The tagger output that is shown in Figure 3 is the main content that can be used for further analysis to find the behavior of the tagger. Of course, the correctly tagged words are required (i.e., the correct labels of the testing words) in order to measure the accuracy which adds more difficulty in this kind of research. In other words, if we want to measure the accuracy for the “entire” Holy Quran, we have to prepare an annotated version of the Holy Quran which is a difficult task. This is why we chose a subset that contains only the imperative verbs.

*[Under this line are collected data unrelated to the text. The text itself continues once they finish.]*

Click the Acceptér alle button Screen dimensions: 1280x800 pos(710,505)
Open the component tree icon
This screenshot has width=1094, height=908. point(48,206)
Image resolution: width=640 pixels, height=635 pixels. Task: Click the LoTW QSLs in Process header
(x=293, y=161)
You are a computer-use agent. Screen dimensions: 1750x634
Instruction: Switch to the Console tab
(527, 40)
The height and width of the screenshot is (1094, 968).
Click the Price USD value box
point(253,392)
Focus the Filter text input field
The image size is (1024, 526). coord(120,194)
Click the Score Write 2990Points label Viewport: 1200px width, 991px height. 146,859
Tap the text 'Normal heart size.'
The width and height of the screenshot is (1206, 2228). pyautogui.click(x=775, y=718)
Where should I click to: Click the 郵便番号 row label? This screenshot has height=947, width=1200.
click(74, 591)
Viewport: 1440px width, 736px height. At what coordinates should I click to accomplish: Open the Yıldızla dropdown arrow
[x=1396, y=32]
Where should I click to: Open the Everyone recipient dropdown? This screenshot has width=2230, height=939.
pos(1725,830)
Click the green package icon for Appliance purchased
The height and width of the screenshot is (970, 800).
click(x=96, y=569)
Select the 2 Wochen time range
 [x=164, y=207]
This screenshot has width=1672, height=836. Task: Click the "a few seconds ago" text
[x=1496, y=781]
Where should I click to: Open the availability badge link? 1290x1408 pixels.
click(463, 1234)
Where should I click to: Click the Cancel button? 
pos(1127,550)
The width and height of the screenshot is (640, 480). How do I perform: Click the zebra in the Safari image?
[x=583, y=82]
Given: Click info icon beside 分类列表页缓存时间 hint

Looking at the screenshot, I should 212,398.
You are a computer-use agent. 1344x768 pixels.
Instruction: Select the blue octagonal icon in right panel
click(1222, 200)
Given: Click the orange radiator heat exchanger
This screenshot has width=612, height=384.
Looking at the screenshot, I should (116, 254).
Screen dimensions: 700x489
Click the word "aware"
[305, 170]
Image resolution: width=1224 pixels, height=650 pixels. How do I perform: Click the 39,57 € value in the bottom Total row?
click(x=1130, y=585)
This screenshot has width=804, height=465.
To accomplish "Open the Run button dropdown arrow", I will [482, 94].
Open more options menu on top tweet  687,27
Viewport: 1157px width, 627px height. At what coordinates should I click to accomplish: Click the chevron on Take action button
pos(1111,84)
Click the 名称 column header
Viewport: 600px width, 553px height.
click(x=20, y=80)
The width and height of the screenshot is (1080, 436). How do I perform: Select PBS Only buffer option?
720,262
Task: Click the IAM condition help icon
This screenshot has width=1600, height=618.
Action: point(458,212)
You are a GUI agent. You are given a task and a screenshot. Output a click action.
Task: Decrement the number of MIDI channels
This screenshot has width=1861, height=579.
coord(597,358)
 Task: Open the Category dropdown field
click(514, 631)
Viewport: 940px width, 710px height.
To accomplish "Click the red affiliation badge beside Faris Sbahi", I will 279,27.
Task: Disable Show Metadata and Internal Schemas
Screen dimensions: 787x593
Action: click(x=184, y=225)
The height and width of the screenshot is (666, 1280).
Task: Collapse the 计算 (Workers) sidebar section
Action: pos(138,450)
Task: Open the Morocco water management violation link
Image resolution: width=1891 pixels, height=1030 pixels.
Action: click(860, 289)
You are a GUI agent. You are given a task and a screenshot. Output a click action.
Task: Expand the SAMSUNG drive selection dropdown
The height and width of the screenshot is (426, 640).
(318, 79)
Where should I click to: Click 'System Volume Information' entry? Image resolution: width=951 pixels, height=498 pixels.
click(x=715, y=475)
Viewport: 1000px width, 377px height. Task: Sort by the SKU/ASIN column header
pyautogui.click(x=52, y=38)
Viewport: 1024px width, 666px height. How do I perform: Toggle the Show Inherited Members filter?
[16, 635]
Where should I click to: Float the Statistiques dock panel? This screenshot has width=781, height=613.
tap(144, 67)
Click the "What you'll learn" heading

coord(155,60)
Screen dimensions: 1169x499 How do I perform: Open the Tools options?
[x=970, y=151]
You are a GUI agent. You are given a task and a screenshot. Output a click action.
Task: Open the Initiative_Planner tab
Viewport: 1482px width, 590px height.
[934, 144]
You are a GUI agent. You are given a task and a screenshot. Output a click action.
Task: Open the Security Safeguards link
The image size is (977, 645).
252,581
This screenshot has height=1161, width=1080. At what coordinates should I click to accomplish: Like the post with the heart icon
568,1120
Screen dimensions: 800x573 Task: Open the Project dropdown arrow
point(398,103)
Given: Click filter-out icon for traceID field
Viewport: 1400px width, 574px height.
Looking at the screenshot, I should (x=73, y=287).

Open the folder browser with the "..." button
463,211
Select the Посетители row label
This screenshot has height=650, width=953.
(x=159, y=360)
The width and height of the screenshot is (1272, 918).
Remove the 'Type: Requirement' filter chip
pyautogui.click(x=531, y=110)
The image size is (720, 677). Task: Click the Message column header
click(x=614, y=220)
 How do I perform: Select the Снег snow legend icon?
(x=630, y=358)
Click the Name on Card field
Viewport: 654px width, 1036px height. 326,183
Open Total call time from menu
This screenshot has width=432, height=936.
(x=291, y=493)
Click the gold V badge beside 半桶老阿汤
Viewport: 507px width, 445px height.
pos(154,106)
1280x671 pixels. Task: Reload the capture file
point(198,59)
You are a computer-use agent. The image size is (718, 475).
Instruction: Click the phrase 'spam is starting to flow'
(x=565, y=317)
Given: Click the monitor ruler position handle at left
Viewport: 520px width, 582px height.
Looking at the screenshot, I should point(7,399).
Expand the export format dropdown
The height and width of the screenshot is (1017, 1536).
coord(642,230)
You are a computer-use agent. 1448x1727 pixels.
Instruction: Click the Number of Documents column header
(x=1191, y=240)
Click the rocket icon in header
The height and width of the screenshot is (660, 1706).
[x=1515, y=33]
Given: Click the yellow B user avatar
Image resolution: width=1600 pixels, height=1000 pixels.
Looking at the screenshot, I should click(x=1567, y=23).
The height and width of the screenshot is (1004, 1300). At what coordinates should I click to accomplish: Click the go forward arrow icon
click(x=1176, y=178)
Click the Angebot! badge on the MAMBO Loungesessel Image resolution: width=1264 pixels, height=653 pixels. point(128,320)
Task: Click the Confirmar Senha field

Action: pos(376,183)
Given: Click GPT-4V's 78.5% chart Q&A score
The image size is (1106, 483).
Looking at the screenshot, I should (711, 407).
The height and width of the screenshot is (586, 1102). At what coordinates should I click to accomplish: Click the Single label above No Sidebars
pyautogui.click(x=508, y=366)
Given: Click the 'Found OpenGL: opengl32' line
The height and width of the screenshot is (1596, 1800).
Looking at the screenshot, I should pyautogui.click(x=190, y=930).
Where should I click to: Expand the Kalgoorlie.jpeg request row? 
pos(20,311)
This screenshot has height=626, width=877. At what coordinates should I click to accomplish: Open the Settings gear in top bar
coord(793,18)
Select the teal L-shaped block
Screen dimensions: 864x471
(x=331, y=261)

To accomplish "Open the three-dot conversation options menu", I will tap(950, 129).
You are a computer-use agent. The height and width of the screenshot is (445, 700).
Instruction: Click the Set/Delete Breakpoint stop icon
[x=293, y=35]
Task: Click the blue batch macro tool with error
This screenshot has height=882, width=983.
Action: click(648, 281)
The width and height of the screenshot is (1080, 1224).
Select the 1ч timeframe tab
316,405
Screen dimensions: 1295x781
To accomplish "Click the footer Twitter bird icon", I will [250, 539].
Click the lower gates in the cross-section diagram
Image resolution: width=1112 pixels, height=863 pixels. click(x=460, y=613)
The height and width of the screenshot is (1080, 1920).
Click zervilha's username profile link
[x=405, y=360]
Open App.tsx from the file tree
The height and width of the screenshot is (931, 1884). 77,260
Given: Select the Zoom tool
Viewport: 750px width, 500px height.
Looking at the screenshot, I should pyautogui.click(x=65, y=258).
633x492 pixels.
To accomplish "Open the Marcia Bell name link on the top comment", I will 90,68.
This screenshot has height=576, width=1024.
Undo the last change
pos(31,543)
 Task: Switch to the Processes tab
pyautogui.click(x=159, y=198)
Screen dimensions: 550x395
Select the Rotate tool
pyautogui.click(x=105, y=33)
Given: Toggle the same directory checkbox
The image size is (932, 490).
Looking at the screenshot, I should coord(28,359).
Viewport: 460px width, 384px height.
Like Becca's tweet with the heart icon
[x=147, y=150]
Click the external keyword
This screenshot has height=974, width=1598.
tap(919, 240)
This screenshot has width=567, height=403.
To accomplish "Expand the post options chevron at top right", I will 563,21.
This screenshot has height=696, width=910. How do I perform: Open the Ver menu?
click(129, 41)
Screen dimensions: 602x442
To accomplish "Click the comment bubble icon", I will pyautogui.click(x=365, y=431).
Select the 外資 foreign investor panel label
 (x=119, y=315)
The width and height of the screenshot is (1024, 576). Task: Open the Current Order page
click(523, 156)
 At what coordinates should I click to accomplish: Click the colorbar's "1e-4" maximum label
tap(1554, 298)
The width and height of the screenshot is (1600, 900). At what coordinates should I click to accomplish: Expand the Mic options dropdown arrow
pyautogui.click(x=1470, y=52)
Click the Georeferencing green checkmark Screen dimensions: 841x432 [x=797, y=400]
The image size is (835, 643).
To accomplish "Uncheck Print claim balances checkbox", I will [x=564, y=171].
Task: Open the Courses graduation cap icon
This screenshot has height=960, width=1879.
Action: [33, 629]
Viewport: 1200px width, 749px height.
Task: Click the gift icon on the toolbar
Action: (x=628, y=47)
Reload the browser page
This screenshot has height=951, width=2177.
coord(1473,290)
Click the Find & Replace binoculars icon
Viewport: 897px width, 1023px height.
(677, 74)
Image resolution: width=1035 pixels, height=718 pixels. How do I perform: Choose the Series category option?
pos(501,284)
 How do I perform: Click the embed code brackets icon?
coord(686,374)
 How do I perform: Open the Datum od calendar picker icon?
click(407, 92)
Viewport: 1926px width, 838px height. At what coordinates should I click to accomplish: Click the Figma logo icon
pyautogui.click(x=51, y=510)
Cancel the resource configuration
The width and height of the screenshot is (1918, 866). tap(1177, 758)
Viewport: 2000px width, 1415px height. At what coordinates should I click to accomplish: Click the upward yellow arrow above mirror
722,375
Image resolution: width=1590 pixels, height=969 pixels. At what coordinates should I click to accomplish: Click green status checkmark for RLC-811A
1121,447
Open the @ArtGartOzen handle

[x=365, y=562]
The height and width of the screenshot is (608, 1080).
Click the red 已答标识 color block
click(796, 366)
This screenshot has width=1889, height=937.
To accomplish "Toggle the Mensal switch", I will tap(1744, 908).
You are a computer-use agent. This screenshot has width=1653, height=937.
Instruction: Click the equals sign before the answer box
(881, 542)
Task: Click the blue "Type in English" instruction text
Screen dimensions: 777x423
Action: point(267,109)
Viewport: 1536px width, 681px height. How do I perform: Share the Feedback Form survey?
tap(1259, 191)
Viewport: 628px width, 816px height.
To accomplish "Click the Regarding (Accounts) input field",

7. The Experimental Results

For the evaluation, we used the full Stanford tagger (129 MB) that is freely available at the website of the Stanford natural language processing group through the link [37]. It is relatively simple to execute the tagger by running the command shown in Figure 4 in the Windows, Command Prompt program. That is, the tagger does not require special systems, as we run it on the Command prompt of the Windows 10 home operating system. The figure shows that 77,749 words are tagged in a very short time.

The experimental results are demonstrated in Table 4. The table exposes the information regarding the imperative verbs; however, this work can be expanded to measure the performance for different tags such as noun or verb. Similarly, it is possible to find the performance of the Stanford tagger regarding the prepositions in the Holy Quran, in which the same steps can be followed to get the accuracy for prepositions, or the overall accuracy of all tags. Finally, exploring the performance for the Stanford tagger as well as for the other taggers will lead to discover more weakness points to be avoided in future NLP systems.

8. Conclusions

This work explored the performance of the Stanford tagger for the Arabic language. The experimental results show the importance of distinguishing between training data when preparing taggers. That is, the tagger that is prepared for poetry is different from the tagger that is prepared for prose. Similarly, the tagger used in the old text is different than one that is prepared for MSA. The tweets are also different from MSA. This is the main observation of this study as the performance of the MSA based tagger sharply declines for the classical text. The study also shows the differences between the literature tagsets which promotes a better study and work for a standard tagset that thoroughly covers the language. However, preparing a comprehensive tagset requires an extensive double check of the transition probabilities between all tags since zero probabilities might give errors especially in HMM based taggers. As a future work, it might be good to merge between hand-crafted rules and statistical approaches for the PoS tagging. It is also important to consider word segmentation before tagging, as many Arabic words contain different tags, such as a preposition and a noun for example as in the word“بالمدرسة ≡ at school”. Finally, the Arabic language is characterized by sizeable vocabulary as well as an extremely rich morphology that requires an endless effort towards optimal NLP systems. It is worth indicating [39, 40] as they have a thorough discussion of the Arabic challenges, as well as some recent Arabic NLP contribution such as stemming, corpora, and classifiers.

Data Availability

The data used to support the findings of this study are available from the corresponding author upon request.

Conflicts of Interest

The authors declare that they have no conflicts of interest.

Acknowledgments

The authors would like to thank the Palestine Polytechnic University (PPU) and the Palestine Technical University–Kadoorie for their support to conduct this research.